*SOURCE RECORDS*
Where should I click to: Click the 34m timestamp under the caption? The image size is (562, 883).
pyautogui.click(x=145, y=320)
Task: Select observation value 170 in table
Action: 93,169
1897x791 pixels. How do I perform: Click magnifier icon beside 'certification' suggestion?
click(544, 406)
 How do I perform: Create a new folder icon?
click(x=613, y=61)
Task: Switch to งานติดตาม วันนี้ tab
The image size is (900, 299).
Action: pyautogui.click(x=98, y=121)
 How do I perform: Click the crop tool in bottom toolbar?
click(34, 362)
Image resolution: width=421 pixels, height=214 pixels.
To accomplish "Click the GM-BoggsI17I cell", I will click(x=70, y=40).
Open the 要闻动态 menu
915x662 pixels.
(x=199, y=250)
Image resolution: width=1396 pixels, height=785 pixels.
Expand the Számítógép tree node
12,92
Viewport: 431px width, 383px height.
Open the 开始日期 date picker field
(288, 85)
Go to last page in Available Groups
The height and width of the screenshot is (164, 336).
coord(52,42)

*GOAL*
Rewrite the lines from the start of the records through the line containing "Action: 93,169", replacing "caption" with "headline" and leaving everything else unchanged.

*RESPONSE TO THIS TASK*
Where should I click to: Click the 34m timestamp under the headline? The image size is (562, 883).
pyautogui.click(x=145, y=320)
Task: Select observation value 170 in table
Action: 93,169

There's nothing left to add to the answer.